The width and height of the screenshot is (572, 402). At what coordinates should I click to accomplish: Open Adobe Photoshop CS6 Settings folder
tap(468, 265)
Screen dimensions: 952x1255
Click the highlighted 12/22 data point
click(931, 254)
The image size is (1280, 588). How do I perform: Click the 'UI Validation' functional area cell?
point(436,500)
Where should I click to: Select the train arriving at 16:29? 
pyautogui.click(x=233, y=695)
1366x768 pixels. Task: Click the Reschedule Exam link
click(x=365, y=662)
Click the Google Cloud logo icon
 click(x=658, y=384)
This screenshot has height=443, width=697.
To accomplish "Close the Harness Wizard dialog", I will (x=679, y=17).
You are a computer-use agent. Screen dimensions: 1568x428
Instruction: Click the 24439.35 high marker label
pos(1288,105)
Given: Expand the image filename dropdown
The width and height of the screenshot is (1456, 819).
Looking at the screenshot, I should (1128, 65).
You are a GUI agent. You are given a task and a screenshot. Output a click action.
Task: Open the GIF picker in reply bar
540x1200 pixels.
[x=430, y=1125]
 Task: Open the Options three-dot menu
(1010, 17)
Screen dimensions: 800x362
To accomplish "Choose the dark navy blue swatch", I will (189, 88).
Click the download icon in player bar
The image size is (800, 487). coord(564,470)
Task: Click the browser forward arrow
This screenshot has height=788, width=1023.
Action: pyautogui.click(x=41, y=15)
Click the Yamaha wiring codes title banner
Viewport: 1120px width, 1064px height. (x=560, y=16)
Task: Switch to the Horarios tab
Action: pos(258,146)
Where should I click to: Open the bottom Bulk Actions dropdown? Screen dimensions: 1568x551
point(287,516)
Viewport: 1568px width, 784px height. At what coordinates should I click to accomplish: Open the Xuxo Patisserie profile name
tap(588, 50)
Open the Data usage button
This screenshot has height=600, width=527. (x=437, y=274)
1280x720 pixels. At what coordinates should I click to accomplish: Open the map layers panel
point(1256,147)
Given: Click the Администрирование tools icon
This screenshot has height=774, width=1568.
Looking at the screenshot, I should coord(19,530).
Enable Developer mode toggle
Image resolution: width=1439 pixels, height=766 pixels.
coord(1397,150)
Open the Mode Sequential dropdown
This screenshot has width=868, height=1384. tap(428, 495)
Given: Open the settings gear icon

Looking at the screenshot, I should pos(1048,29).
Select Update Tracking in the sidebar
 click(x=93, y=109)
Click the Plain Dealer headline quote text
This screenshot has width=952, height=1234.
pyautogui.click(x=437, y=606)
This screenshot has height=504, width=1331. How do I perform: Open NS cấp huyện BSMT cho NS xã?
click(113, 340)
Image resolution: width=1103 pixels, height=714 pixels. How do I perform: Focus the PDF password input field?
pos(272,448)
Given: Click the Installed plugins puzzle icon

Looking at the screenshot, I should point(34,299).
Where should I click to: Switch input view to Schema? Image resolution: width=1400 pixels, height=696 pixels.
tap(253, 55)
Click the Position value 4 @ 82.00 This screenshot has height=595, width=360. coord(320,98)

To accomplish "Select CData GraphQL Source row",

| What is required |
Filter the records above down to the lines containing "will".

| Answer section |
To accomplish "Close the Harness Wizard dialog", I will (x=679, y=17).
To accomplish "Choose the dark navy blue swatch", I will (189, 88).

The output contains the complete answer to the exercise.